TASK TO COMPLETE
Go over the records and copy every line with the string "Switch".

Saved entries
* * *

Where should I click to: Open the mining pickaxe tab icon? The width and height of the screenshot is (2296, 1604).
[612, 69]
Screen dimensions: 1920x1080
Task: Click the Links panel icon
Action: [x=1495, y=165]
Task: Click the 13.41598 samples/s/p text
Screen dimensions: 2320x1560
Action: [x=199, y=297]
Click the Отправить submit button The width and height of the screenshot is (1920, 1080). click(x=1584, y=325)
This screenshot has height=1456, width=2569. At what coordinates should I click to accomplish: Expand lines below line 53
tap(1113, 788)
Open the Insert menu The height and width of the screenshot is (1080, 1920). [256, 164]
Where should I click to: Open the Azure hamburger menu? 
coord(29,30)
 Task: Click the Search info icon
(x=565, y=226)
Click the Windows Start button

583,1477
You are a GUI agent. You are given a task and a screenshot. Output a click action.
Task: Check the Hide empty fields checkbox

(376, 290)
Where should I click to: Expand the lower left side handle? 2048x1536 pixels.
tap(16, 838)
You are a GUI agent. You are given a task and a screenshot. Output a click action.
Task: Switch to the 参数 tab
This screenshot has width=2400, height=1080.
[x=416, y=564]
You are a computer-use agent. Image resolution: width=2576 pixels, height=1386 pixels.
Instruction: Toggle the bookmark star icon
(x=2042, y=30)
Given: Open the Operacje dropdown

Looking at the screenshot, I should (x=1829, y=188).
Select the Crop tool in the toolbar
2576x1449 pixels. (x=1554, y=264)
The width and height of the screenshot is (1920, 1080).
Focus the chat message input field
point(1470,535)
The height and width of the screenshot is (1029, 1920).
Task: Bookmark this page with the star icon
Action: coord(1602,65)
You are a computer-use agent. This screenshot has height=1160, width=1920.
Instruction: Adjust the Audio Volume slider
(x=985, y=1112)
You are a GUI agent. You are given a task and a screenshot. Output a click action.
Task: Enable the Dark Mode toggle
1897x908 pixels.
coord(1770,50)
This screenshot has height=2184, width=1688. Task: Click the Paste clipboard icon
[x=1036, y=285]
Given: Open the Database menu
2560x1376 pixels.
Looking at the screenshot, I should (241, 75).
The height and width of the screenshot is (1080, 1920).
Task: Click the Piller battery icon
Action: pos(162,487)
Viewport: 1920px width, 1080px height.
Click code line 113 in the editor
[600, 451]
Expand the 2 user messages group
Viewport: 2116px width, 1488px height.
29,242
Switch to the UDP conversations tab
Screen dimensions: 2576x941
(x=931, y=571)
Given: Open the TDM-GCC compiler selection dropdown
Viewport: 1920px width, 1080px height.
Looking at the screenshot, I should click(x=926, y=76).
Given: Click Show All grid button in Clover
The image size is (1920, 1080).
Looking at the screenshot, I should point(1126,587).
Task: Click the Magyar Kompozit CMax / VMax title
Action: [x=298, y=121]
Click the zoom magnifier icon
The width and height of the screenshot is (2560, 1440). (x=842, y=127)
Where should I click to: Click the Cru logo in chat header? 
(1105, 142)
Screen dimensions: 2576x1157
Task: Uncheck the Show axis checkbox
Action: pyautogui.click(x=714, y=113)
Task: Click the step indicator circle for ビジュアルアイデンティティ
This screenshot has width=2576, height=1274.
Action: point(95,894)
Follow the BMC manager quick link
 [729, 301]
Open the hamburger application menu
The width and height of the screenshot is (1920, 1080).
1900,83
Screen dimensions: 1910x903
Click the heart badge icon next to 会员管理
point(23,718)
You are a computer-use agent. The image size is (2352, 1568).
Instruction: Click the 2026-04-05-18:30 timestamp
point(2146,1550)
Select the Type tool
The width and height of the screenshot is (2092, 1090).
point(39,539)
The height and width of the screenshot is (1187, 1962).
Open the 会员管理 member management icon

* * *

EXERCISE OUTPUT
Task: Switch to the 参数 tab
Switch to the UDP conversations tab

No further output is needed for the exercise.